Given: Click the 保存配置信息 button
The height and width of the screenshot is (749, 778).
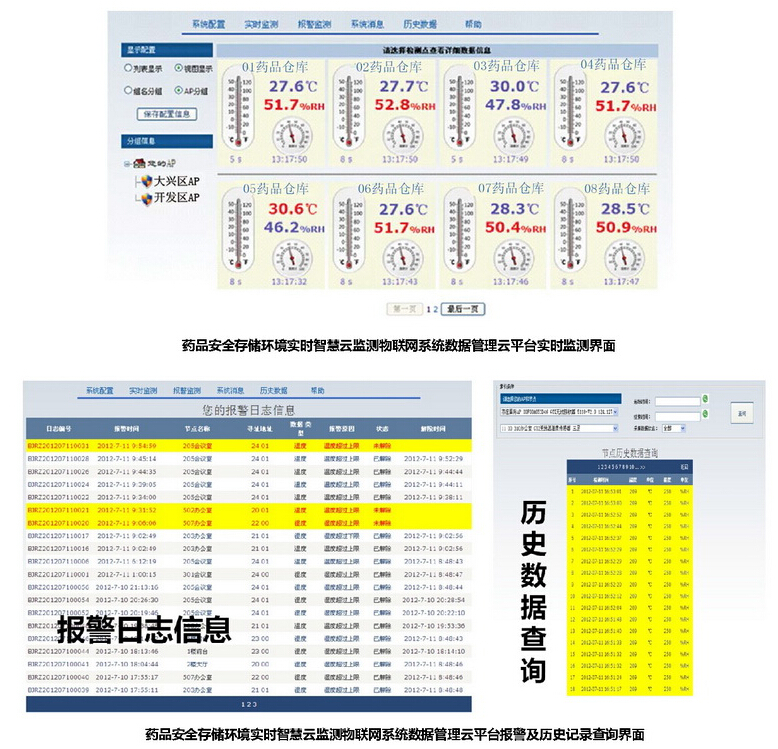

.....

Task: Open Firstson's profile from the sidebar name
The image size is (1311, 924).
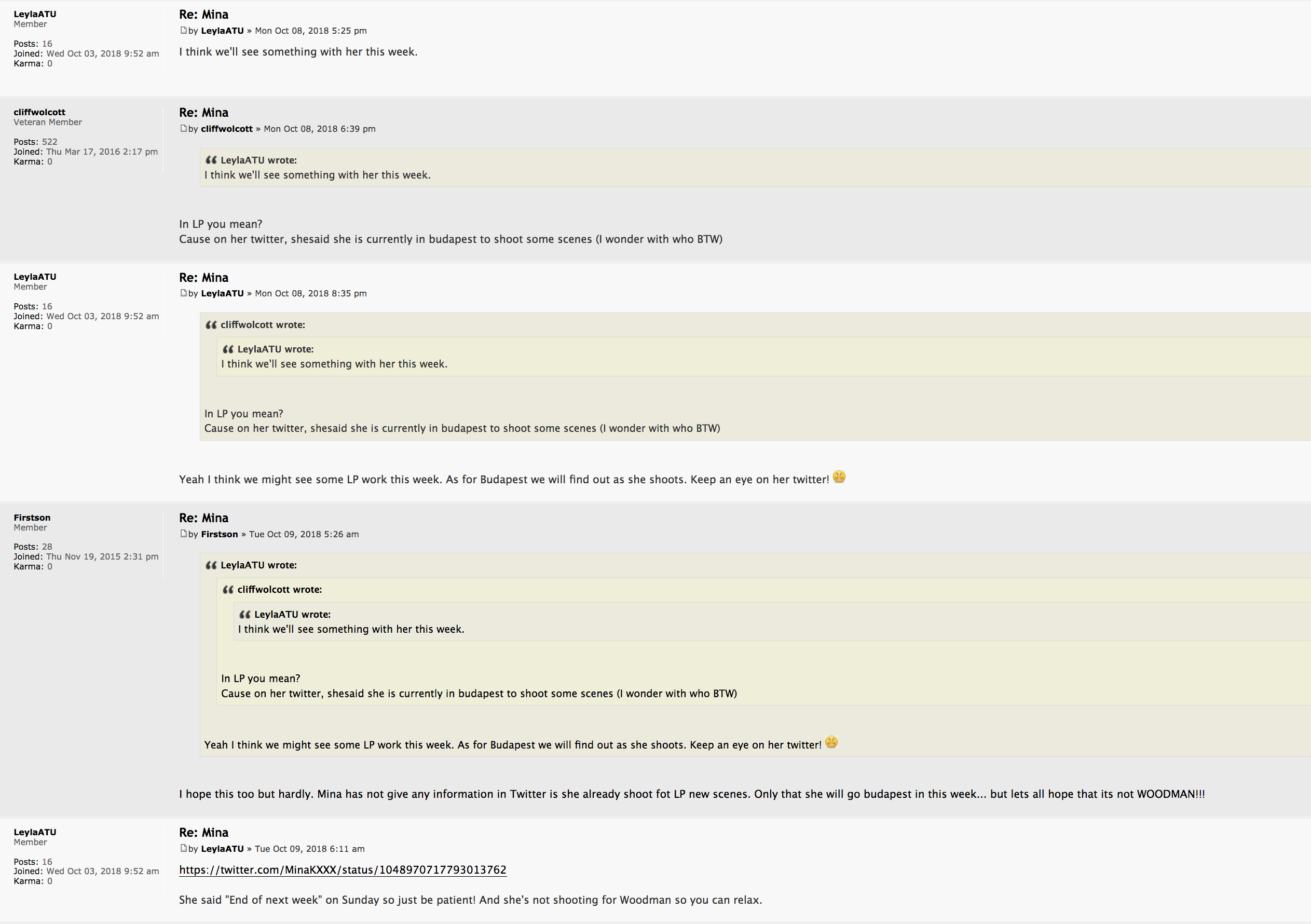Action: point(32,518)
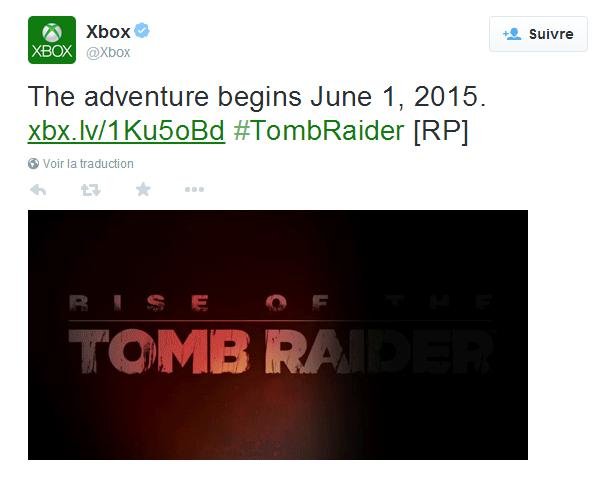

.....

(Problem description):
Out of the data above, give again only the lines starting at the one holding "Given: Click the 保存配置信息 button" and ending at the one holding "The height and", unchanged.

(Reply to the exercise):
Given: Click the 保存配置信息 button
The height and width of the screenshot is (749, 778).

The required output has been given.